(Collected data entries)
□ □ □ □ □ □ □
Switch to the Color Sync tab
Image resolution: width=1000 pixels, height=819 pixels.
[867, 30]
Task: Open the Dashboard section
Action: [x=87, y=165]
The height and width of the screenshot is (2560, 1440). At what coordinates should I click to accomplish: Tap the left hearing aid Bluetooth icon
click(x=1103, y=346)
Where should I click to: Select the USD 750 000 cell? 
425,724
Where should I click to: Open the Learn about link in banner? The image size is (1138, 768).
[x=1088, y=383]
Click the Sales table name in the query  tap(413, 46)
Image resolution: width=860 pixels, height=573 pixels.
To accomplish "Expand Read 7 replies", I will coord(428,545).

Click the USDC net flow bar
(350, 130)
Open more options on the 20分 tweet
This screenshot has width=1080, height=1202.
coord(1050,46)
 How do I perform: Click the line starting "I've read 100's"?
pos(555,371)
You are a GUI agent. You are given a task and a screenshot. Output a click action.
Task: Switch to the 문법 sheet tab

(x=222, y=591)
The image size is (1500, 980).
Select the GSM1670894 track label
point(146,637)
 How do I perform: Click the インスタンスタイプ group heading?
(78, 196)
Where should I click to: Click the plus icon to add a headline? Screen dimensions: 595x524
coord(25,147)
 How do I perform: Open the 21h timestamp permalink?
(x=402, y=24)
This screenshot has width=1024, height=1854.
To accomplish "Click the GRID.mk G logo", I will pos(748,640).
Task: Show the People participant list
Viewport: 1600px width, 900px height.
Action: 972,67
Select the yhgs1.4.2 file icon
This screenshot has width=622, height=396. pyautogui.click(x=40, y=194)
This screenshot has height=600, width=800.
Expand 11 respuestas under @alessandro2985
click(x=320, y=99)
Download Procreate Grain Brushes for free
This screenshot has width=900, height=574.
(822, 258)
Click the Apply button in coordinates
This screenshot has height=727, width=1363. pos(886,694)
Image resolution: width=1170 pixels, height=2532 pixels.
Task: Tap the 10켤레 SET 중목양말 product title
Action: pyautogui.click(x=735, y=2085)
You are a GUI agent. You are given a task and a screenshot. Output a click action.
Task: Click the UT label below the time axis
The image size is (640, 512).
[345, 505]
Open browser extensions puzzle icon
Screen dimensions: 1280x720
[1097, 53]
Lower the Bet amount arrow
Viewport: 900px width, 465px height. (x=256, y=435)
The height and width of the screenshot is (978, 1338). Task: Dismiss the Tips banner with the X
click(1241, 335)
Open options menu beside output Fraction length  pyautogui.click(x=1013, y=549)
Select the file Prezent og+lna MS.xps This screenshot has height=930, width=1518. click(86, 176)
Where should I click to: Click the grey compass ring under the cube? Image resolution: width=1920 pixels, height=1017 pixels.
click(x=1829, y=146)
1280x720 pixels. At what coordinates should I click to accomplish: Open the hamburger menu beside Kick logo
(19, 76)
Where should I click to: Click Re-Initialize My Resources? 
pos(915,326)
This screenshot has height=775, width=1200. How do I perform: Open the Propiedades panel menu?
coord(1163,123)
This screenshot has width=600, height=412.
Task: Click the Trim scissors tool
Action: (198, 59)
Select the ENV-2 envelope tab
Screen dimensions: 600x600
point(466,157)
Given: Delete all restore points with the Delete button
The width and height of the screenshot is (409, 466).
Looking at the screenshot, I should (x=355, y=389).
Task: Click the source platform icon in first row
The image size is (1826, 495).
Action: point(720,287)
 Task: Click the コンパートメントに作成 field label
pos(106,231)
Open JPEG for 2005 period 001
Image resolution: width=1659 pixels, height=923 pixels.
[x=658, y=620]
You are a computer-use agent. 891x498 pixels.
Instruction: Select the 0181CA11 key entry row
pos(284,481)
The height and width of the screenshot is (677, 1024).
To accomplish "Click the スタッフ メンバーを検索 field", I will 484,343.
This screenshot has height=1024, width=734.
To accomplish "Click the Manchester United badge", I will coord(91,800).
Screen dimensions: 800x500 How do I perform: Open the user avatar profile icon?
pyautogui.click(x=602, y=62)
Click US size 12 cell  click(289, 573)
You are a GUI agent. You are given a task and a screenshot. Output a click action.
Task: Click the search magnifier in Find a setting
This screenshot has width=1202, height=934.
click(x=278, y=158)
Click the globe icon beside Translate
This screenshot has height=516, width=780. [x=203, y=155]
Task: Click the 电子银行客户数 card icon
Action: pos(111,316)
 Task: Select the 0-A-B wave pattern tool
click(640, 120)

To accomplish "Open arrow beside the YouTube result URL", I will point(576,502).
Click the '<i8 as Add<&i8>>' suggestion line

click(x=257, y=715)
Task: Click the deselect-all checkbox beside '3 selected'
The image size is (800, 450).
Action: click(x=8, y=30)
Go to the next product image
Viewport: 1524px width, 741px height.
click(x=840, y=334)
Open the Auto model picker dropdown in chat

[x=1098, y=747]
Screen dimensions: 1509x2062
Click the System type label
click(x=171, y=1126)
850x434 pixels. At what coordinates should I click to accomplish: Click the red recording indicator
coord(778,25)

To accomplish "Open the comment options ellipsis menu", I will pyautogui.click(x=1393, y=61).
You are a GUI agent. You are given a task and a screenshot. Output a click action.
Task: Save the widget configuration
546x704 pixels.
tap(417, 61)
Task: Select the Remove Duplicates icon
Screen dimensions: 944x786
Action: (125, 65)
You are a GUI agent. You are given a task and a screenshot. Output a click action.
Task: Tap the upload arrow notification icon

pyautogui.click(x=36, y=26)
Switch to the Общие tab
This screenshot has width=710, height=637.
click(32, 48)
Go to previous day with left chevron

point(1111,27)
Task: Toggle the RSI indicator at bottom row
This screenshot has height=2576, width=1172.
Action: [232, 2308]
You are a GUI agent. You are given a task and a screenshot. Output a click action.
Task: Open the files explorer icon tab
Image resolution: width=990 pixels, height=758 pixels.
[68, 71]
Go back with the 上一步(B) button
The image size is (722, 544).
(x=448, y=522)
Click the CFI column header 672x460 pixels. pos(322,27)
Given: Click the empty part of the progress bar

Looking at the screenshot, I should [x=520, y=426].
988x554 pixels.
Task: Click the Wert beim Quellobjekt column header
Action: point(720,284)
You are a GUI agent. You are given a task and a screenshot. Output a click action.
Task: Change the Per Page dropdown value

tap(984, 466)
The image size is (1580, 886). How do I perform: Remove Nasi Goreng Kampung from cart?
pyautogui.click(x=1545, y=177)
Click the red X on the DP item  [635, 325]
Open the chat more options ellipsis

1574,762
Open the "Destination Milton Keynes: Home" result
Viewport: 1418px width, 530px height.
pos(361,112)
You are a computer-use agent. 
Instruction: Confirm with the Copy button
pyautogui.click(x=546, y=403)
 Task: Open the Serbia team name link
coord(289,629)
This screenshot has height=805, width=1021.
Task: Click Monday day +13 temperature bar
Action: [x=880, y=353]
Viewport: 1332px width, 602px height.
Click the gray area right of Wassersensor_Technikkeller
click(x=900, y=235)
□ □ □ □ □ □ □
- [Action item] Return each line of the data that contains the string "will".

- [Answer to the problem]
To accomplish "Expand Read 7 replies", I will coord(428,545).
To accomplish "Click the GRID.mk G logo", I will pos(748,640).
To accomplish "Click the スタッフ メンバーを検索 field", I will 484,343.
To accomplish "Click the Manchester United badge", I will coord(91,800).
To accomplish "Open arrow beside the YouTube result URL", I will point(576,502).
To accomplish "Open the comment options ellipsis menu", I will pyautogui.click(x=1393, y=61).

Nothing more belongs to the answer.